### Goal of the exercise
Before repeating the entries below, strip out every picture and keep all else as it is.
[[ Dataset content open ]]
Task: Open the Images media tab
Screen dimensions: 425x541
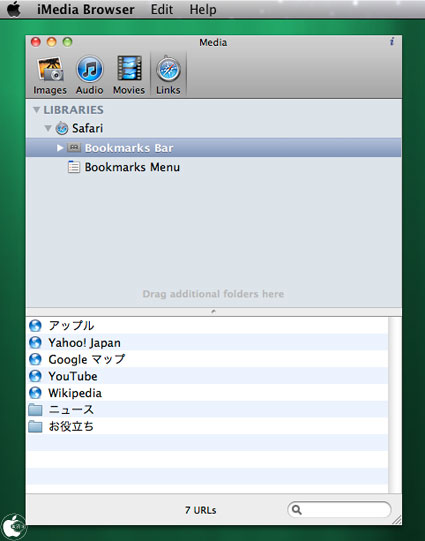Action: (x=50, y=76)
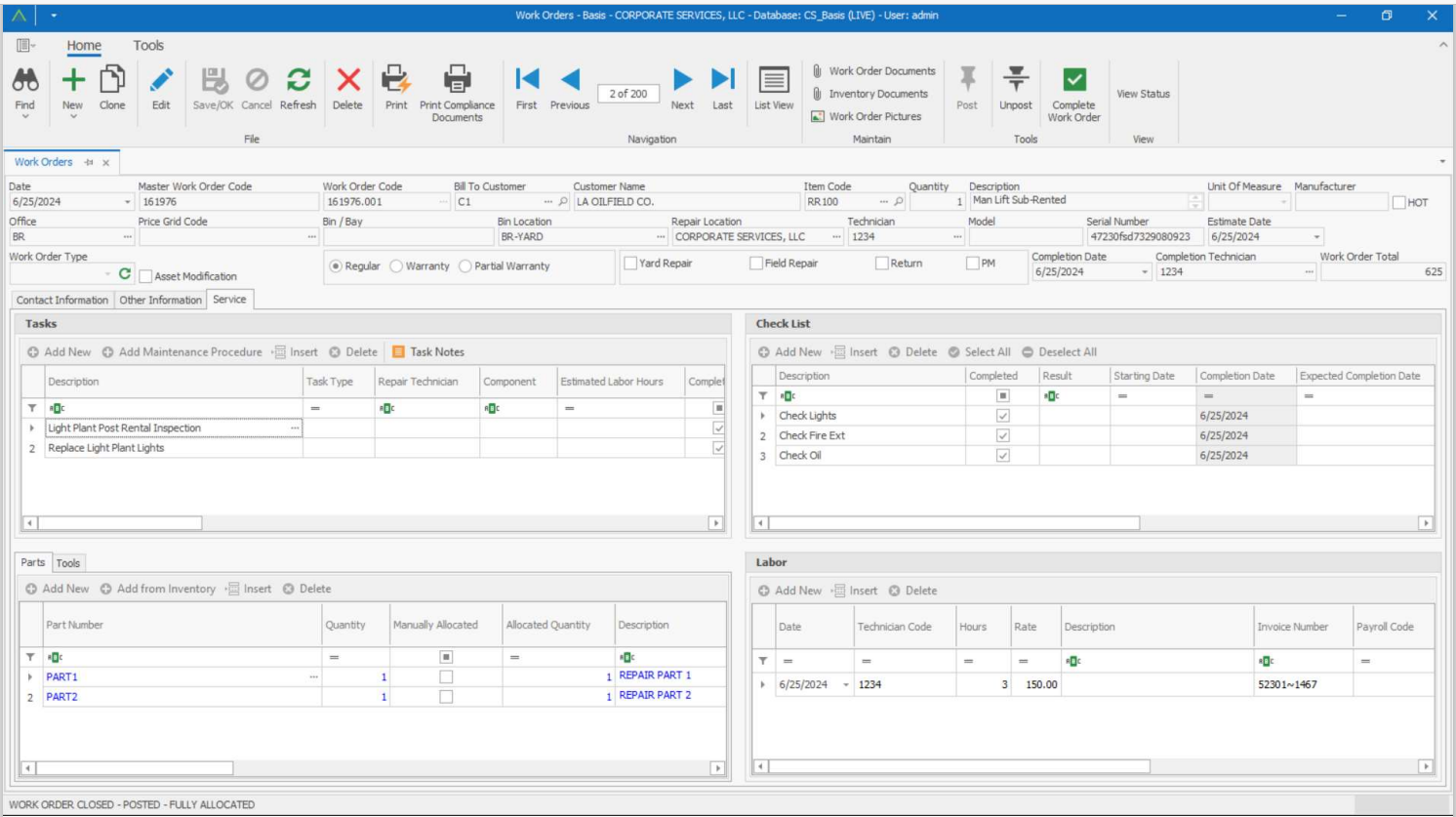Check the HOT checkbox
1456x817 pixels.
pos(1398,203)
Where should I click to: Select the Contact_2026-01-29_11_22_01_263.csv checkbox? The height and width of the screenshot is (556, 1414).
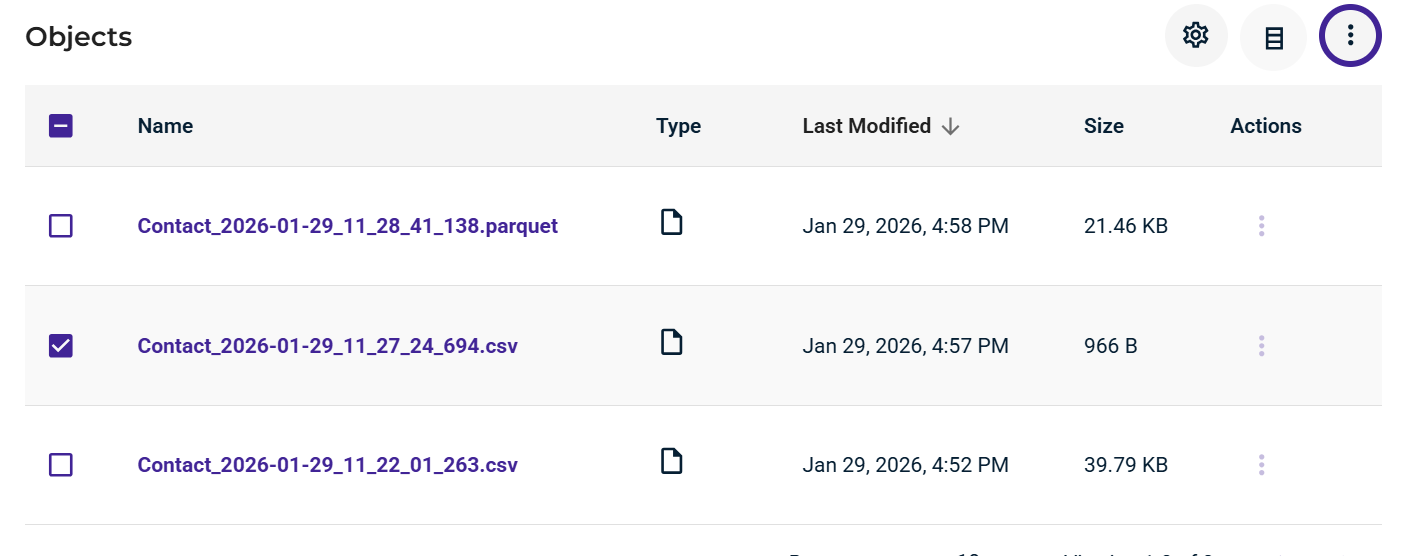click(x=61, y=465)
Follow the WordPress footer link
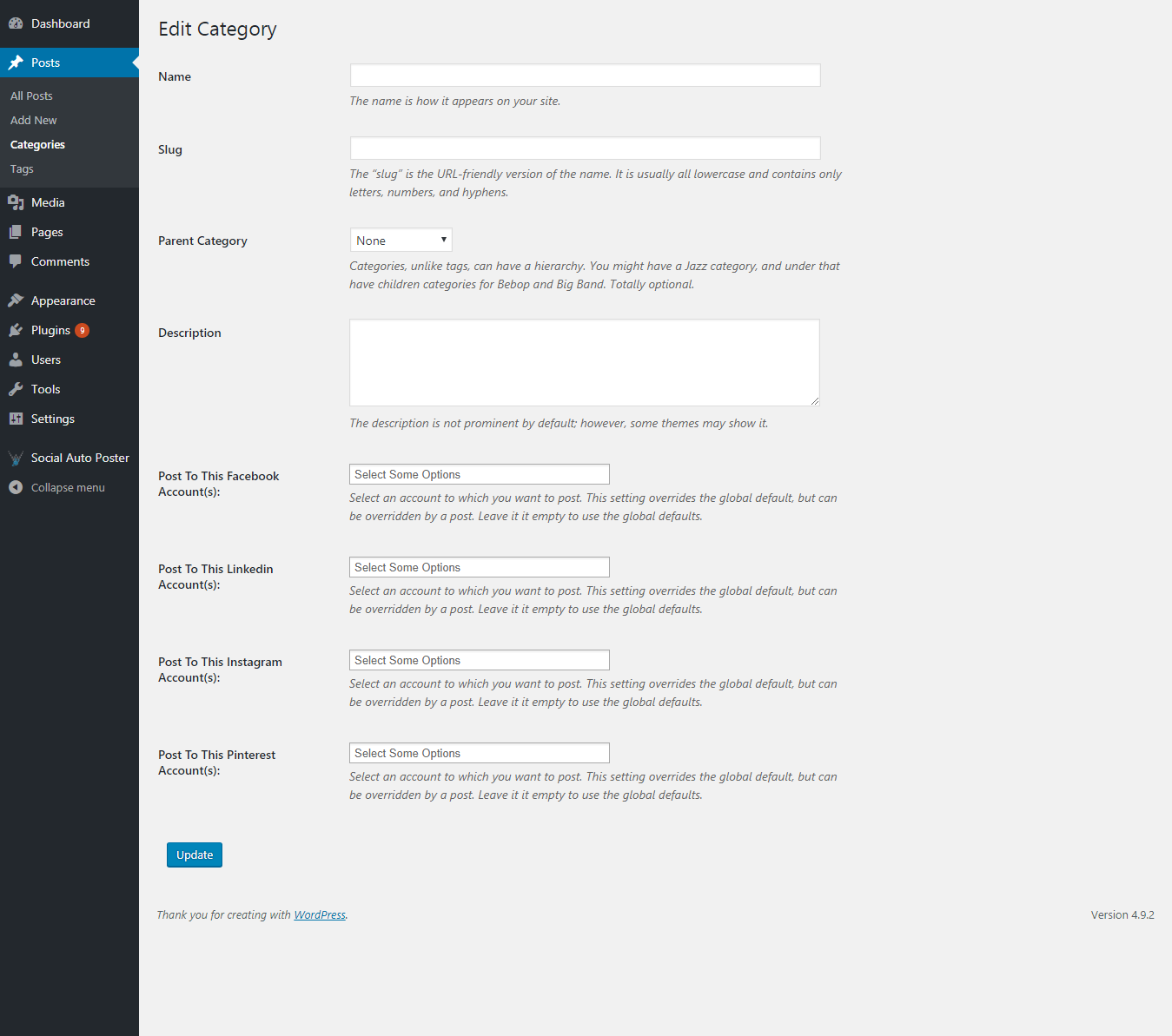The image size is (1172, 1036). click(x=319, y=914)
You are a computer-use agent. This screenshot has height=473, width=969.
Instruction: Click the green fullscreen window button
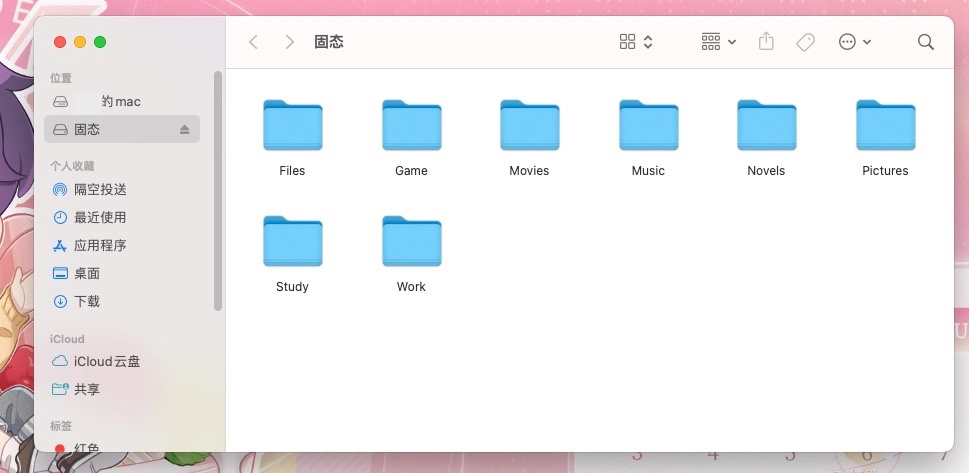pos(100,42)
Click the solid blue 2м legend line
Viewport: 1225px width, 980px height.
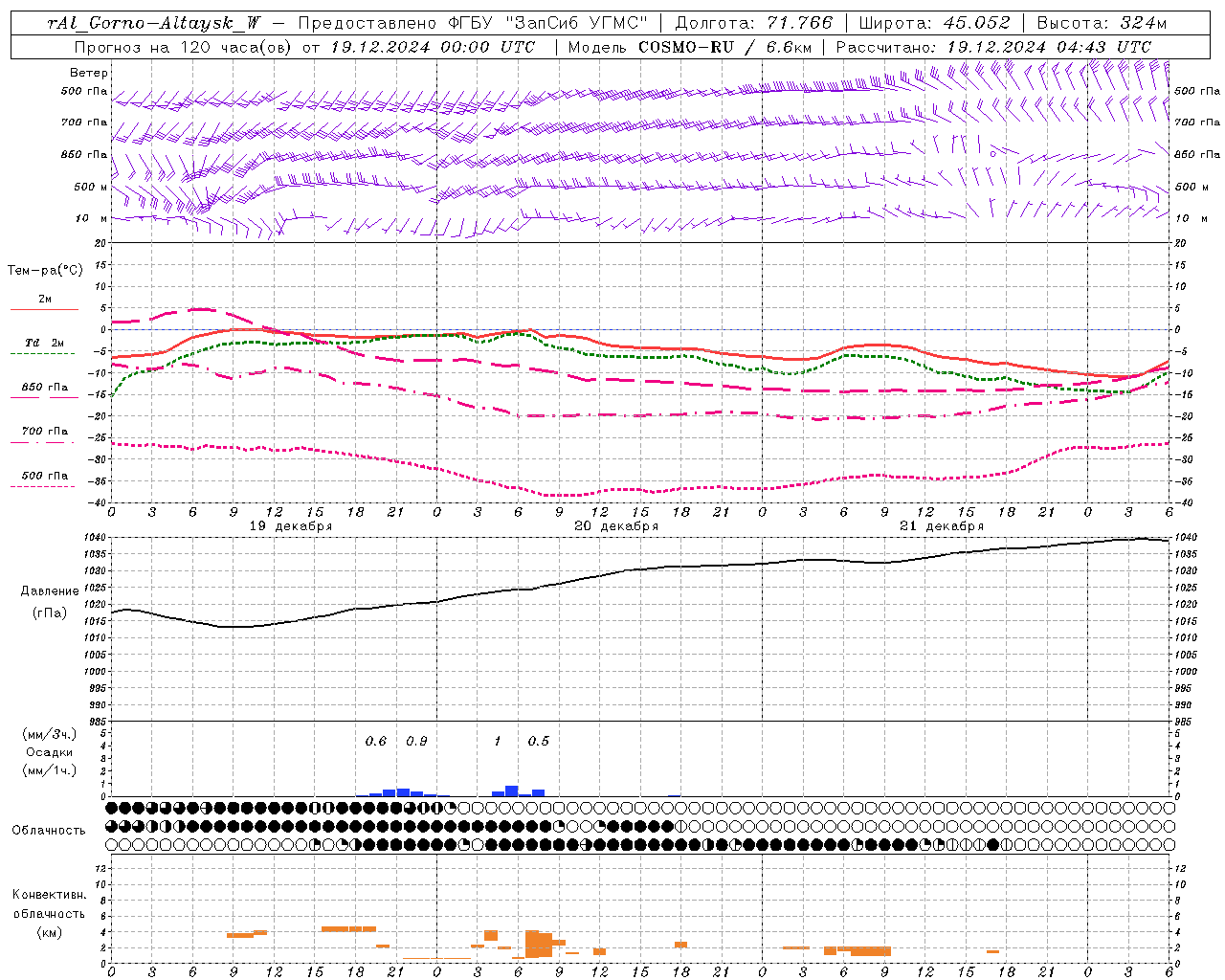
[[ Dataset content closed ]]
### Exercise answer
Task: Open the Images media tab
Screen dimensions: 425x541
Action: (x=50, y=76)
Check the HOT checkbox
1456x817 pixels.
pos(1398,203)
Where should I click to: Select the Contact_2026-01-29_11_22_01_263.csv checkbox? The height and width of the screenshot is (556, 1414).
click(x=61, y=465)
Follow the WordPress footer link
The image size is (1172, 1036). click(x=319, y=914)
You are a computer-use agent. This screenshot has height=473, width=969.
Instruction: Click the green fullscreen window button
pos(100,42)
Click the solid blue 2м legend line
Viewport: 1225px width, 980px height.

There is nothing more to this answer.